==== Information shown ====

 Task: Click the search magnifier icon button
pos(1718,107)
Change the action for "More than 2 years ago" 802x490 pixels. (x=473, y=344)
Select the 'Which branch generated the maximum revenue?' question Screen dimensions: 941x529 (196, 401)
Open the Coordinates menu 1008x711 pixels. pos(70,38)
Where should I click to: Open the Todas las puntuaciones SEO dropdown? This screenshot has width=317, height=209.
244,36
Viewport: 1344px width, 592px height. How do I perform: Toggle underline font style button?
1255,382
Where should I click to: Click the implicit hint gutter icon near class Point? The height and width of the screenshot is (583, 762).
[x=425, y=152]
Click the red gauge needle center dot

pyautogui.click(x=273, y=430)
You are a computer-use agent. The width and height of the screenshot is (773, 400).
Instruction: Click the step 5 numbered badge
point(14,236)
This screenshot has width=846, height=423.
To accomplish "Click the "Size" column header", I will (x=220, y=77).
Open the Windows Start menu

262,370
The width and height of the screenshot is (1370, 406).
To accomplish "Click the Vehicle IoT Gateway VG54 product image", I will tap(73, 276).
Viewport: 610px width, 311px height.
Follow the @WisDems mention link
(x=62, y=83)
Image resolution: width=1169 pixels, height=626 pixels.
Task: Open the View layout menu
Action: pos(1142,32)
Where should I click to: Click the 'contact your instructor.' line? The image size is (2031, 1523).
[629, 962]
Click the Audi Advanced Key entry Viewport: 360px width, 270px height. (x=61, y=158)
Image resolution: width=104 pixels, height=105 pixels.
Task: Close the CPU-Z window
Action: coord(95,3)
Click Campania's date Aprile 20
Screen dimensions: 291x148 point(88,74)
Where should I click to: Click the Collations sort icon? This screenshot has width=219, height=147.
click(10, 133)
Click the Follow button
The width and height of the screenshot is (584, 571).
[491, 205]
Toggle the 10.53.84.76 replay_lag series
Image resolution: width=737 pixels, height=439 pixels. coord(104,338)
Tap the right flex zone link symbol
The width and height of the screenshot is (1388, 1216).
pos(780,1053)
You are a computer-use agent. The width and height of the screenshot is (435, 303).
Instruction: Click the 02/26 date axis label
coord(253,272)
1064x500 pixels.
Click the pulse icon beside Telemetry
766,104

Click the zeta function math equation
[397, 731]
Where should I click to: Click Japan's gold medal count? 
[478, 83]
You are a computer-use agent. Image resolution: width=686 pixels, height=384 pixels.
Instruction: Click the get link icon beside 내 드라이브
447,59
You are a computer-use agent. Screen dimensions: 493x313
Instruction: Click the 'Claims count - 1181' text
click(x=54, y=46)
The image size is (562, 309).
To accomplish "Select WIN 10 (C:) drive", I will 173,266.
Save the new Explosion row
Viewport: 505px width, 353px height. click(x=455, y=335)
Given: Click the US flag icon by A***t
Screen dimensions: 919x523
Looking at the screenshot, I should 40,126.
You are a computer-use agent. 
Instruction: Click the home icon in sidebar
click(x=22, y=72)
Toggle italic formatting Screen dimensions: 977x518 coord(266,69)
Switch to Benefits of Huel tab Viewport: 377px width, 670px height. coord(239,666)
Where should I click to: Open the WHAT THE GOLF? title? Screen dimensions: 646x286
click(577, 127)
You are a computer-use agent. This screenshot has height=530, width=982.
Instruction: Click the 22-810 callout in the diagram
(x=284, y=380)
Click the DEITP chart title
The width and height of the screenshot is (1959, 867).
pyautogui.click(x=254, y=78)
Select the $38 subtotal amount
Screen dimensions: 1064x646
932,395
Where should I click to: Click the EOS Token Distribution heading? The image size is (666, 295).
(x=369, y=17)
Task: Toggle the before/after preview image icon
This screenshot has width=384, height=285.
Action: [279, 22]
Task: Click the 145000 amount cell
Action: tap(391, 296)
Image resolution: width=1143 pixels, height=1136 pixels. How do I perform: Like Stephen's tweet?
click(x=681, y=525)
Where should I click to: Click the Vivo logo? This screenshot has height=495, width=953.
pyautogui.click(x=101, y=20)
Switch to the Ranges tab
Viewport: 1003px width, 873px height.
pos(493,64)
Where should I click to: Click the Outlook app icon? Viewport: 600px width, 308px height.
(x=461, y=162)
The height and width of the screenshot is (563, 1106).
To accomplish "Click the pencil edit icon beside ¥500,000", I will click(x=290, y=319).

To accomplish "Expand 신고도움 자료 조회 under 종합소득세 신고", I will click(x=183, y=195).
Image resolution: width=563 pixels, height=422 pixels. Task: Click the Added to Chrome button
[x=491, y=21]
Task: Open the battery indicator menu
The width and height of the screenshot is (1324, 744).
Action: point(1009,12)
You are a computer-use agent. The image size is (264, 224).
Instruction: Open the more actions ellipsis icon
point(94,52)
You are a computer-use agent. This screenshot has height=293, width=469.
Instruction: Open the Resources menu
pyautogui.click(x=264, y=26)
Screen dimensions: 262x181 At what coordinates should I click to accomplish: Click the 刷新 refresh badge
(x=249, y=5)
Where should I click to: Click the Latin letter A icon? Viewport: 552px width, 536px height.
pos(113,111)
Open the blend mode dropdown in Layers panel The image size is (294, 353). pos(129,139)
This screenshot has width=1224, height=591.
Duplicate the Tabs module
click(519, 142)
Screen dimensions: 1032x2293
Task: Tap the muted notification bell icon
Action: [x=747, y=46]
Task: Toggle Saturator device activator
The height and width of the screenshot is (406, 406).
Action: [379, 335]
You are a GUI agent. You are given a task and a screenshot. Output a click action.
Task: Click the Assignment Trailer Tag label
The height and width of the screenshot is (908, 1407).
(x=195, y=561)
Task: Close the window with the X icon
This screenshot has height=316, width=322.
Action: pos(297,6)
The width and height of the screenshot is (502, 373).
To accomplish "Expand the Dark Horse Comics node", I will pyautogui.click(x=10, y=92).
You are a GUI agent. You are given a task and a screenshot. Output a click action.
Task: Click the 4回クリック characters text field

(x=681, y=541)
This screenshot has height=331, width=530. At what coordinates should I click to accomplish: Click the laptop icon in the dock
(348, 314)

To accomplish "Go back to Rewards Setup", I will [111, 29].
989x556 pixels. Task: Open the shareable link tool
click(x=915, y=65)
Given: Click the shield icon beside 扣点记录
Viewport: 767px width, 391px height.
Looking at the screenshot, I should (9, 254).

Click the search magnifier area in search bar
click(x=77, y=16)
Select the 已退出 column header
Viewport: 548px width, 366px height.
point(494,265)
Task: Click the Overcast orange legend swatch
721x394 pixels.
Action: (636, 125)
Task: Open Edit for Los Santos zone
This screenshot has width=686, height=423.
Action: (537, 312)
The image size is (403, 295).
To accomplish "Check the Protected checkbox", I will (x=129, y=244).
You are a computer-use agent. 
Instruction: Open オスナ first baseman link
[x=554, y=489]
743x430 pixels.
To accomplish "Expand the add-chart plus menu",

====

* [Exercise details]:
The full set of entries above should be given again exactly.

* [Task answer]:
 Task: Click the search magnifier icon button
pos(1718,107)
Change the action for "More than 2 years ago" 802x490 pixels. (x=473, y=344)
Select the 'Which branch generated the maximum revenue?' question Screen dimensions: 941x529 (196, 401)
Open the Coordinates menu 1008x711 pixels. pos(70,38)
Where should I click to: Open the Todas las puntuaciones SEO dropdown? This screenshot has width=317, height=209.
244,36
Viewport: 1344px width, 592px height. How do I perform: Toggle underline font style button?
1255,382
Where should I click to: Click the implicit hint gutter icon near class Point? The height and width of the screenshot is (583, 762).
[x=425, y=152]
Click the red gauge needle center dot

pyautogui.click(x=273, y=430)
You are a computer-use agent. The width and height of the screenshot is (773, 400).
Instruction: Click the step 5 numbered badge
point(14,236)
This screenshot has width=846, height=423.
To accomplish "Click the "Size" column header", I will (x=220, y=77).
Open the Windows Start menu

262,370
The width and height of the screenshot is (1370, 406).
To accomplish "Click the Vehicle IoT Gateway VG54 product image", I will tap(73, 276).
Viewport: 610px width, 311px height.
Follow the @WisDems mention link
(x=62, y=83)
Image resolution: width=1169 pixels, height=626 pixels.
Task: Open the View layout menu
Action: pos(1142,32)
Where should I click to: Click the 'contact your instructor.' line? The image size is (2031, 1523).
[629, 962]
Click the Audi Advanced Key entry Viewport: 360px width, 270px height. (x=61, y=158)
Image resolution: width=104 pixels, height=105 pixels.
Task: Close the CPU-Z window
Action: coord(95,3)
Click Campania's date Aprile 20
Screen dimensions: 291x148 point(88,74)
Where should I click to: Click the Collations sort icon? This screenshot has width=219, height=147.
click(10, 133)
Click the Follow button
The width and height of the screenshot is (584, 571).
[491, 205]
Toggle the 10.53.84.76 replay_lag series
Image resolution: width=737 pixels, height=439 pixels. coord(104,338)
Tap the right flex zone link symbol
The width and height of the screenshot is (1388, 1216).
pos(780,1053)
You are a computer-use agent. The width and height of the screenshot is (435, 303).
Instruction: Click the 02/26 date axis label
coord(253,272)
1064x500 pixels.
Click the pulse icon beside Telemetry
766,104

Click the zeta function math equation
[397, 731]
Where should I click to: Click Japan's gold medal count? 
[478, 83]
You are a computer-use agent. Image resolution: width=686 pixels, height=384 pixels.
Instruction: Click the get link icon beside 내 드라이브
447,59
You are a computer-use agent. Screen dimensions: 493x313
Instruction: Click the 'Claims count - 1181' text
click(x=54, y=46)
The image size is (562, 309).
To accomplish "Select WIN 10 (C:) drive", I will 173,266.
Save the new Explosion row
Viewport: 505px width, 353px height. click(x=455, y=335)
Given: Click the US flag icon by A***t
Screen dimensions: 919x523
Looking at the screenshot, I should 40,126.
You are a computer-use agent. 
Instruction: Click the home icon in sidebar
click(x=22, y=72)
Toggle italic formatting Screen dimensions: 977x518 coord(266,69)
Switch to Benefits of Huel tab Viewport: 377px width, 670px height. coord(239,666)
Where should I click to: Open the WHAT THE GOLF? title? Screen dimensions: 646x286
click(577, 127)
You are a computer-use agent. This screenshot has height=530, width=982.
Instruction: Click the 22-810 callout in the diagram
(x=284, y=380)
Click the DEITP chart title
The width and height of the screenshot is (1959, 867).
pyautogui.click(x=254, y=78)
Select the $38 subtotal amount
Screen dimensions: 1064x646
932,395
Where should I click to: Click the EOS Token Distribution heading? The image size is (666, 295).
(x=369, y=17)
Task: Toggle the before/after preview image icon
This screenshot has width=384, height=285.
Action: [279, 22]
Task: Click the 145000 amount cell
Action: tap(391, 296)
Image resolution: width=1143 pixels, height=1136 pixels. How do I perform: Like Stephen's tweet?
click(x=681, y=525)
Where should I click to: Click the Vivo logo? This screenshot has height=495, width=953.
pyautogui.click(x=101, y=20)
Switch to the Ranges tab
Viewport: 1003px width, 873px height.
pos(493,64)
Where should I click to: Click the Outlook app icon? Viewport: 600px width, 308px height.
(x=461, y=162)
The height and width of the screenshot is (563, 1106).
To accomplish "Click the pencil edit icon beside ¥500,000", I will click(x=290, y=319).

To accomplish "Expand 신고도움 자료 조회 under 종합소득세 신고", I will click(x=183, y=195).
Image resolution: width=563 pixels, height=422 pixels. Task: Click the Added to Chrome button
[x=491, y=21]
Task: Open the battery indicator menu
The width and height of the screenshot is (1324, 744).
Action: point(1009,12)
You are a computer-use agent. The image size is (264, 224).
Instruction: Open the more actions ellipsis icon
point(94,52)
You are a computer-use agent. This screenshot has height=293, width=469.
Instruction: Open the Resources menu
pyautogui.click(x=264, y=26)
Screen dimensions: 262x181 At what coordinates should I click to accomplish: Click the 刷新 refresh badge
(x=249, y=5)
Where should I click to: Click the Latin letter A icon? Viewport: 552px width, 536px height.
pos(113,111)
Open the blend mode dropdown in Layers panel The image size is (294, 353). pos(129,139)
This screenshot has width=1224, height=591.
Duplicate the Tabs module
click(519, 142)
Screen dimensions: 1032x2293
Task: Tap the muted notification bell icon
Action: [x=747, y=46]
Task: Toggle Saturator device activator
The height and width of the screenshot is (406, 406).
Action: [379, 335]
You are a GUI agent. You are given a task and a screenshot. Output a click action.
Task: Click the Assignment Trailer Tag label
The height and width of the screenshot is (908, 1407).
(x=195, y=561)
Task: Close the window with the X icon
This screenshot has height=316, width=322.
Action: pos(297,6)
The width and height of the screenshot is (502, 373).
To accomplish "Expand the Dark Horse Comics node", I will pyautogui.click(x=10, y=92).
You are a GUI agent. You are given a task and a screenshot. Output a click action.
Task: Click the 4回クリック characters text field

(x=681, y=541)
This screenshot has height=331, width=530. At what coordinates should I click to accomplish: Click the laptop icon in the dock
(348, 314)

To accomplish "Go back to Rewards Setup", I will [111, 29].
989x556 pixels. Task: Open the shareable link tool
click(x=915, y=65)
Given: Click the shield icon beside 扣点记录
Viewport: 767px width, 391px height.
Looking at the screenshot, I should (9, 254).

Click the search magnifier area in search bar
click(x=77, y=16)
Select the 已退出 column header
Viewport: 548px width, 366px height.
point(494,265)
Task: Click the Overcast orange legend swatch
721x394 pixels.
Action: (636, 125)
Task: Open Edit for Los Santos zone
This screenshot has width=686, height=423.
Action: (537, 312)
The image size is (403, 295).
To accomplish "Check the Protected checkbox", I will (x=129, y=244).
You are a computer-use agent. 
Instruction: Open オスナ first baseman link
[x=554, y=489]
743x430 pixels.
To accomplish "Expand the add-chart plus menu",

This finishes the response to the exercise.